I continued to work toward that dream, achieving titles of “state policy associate,” “policy manager,” and “deputy executive director.” For all those positions, I worked remotely—a rarity in 2013. I was fortunate to land jobs at nonprofits and companies that understood that the work could be done in multiple locations.
This stance—allowing employees to work remotely some or all of the time—is shared by many employers today. Yet we’re still facing massive workforce shortages in almost every industry. In my industry, education, teacher shortages are one of the biggest concerns keeping district leaders up at night. This is true for leaders in industries across the nation, leaving many focused on building workforce pipelines as a long-term solution.
MOVING PAST REMOTE
What is the next frontier? I believe we have to move past remote work and focus on true flexibility. In 2018, I had my first child. For many women, this means making the tough decision of staying home or going to work. I decided that it wasn’t an either-or, and I was determined to make it work, so I started consulting.
Consulting took remote work and added actual flexibility. At most full-time jobs, working hours are still typically 9-5. But what that rigid schedule over looks is that employees are capable of getting a full 40 hours of work in (we can talk about why 40 hours is the magical number another time), even if they happen outside what is considered “standard operating hours.”
The biggest benefit to a flexible model is that in my experience, it greatly limits the need for childcare. (Speaking of, childcare is another area facing massive shortages and long waiting lists.) Because of my flexibility as a consultant, over the past three years, I have found if I have two days a week with at least a three-hour chunk of time (as many agree, three hours is the best for focus) during typical workday hours, I can schedule calls, write articles, work on research projects, engage in networking opportunities, and still never miss any of my children’s major milestones. (And also go to the park on nice days.) Besides those three hours during “regular” days, I am able to work before my children wake up and after they go to sleep at night, and on the weekend if necessary. There are many weeks where I work more than 40 hours.
Occasionally I see a VP of government affairs position that interests me, and honestly, I consider applying just to see how far I could get. But at the end of the day, it mostly still requires the 9-5 workday, and that is something that I could now never go back to.

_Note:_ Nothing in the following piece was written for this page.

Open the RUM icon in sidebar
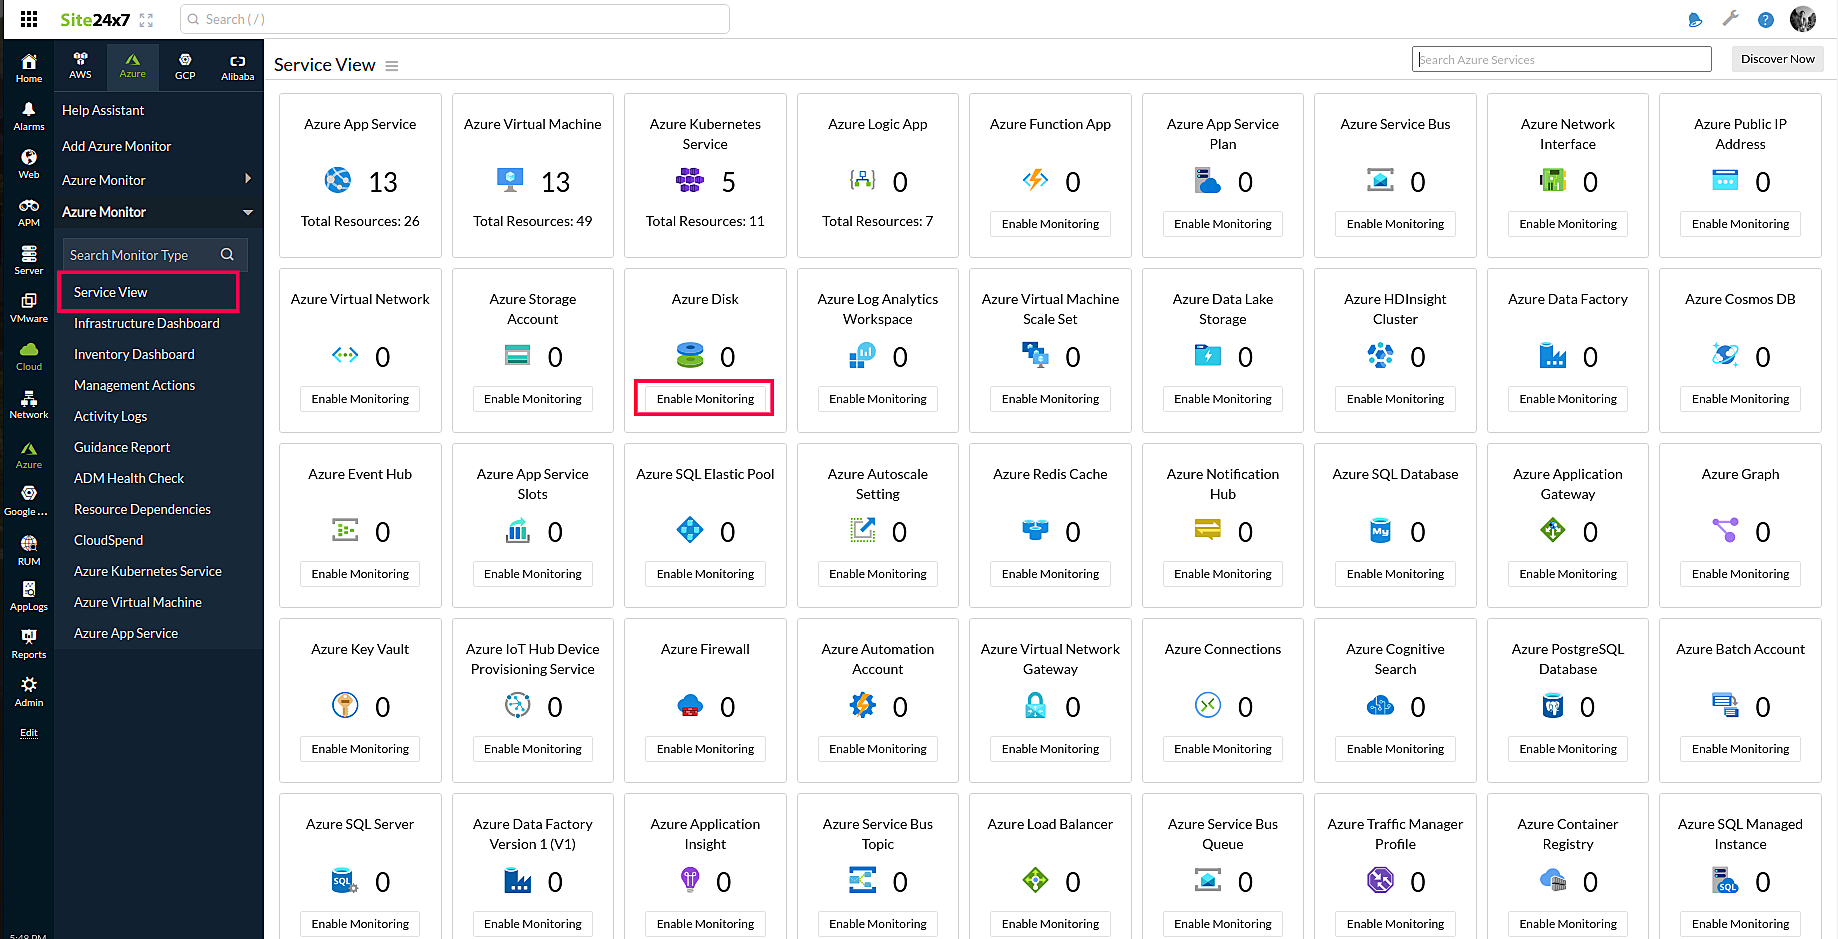 pos(28,550)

FLEXIBILITY IN A CORPORATE SETTING
This all seems great for one single consultant, right? Well there are many other employees like me who have deep knowledge and expertise in their fields. And now they’re banding together, leaving corporate careers and striking out as consultants. Doing so allows employees in any stage of life to work together on a schedule that works for them. This leads to a happier work/life balance and also increasing income. This model should speak not only to women, but also to men. It is incredible the projects that can be taken on when a team consists of experts in a similar field but with different subareas. There is no grant or project off the table with that kind of expertise.
Remote is a great first stepping stone, and perhaps needed to build the trust of senior leadership, but there is a whole subset of potential workers unavailable to companies because of the “standard operating hours” mentality. It’s time to examine what flexibility truly looks like in the workforce and how it could specifically be applied to your industry.
Susan Gentz is a partner at K20Connect, and an education policy expert working to inspire innovation in education.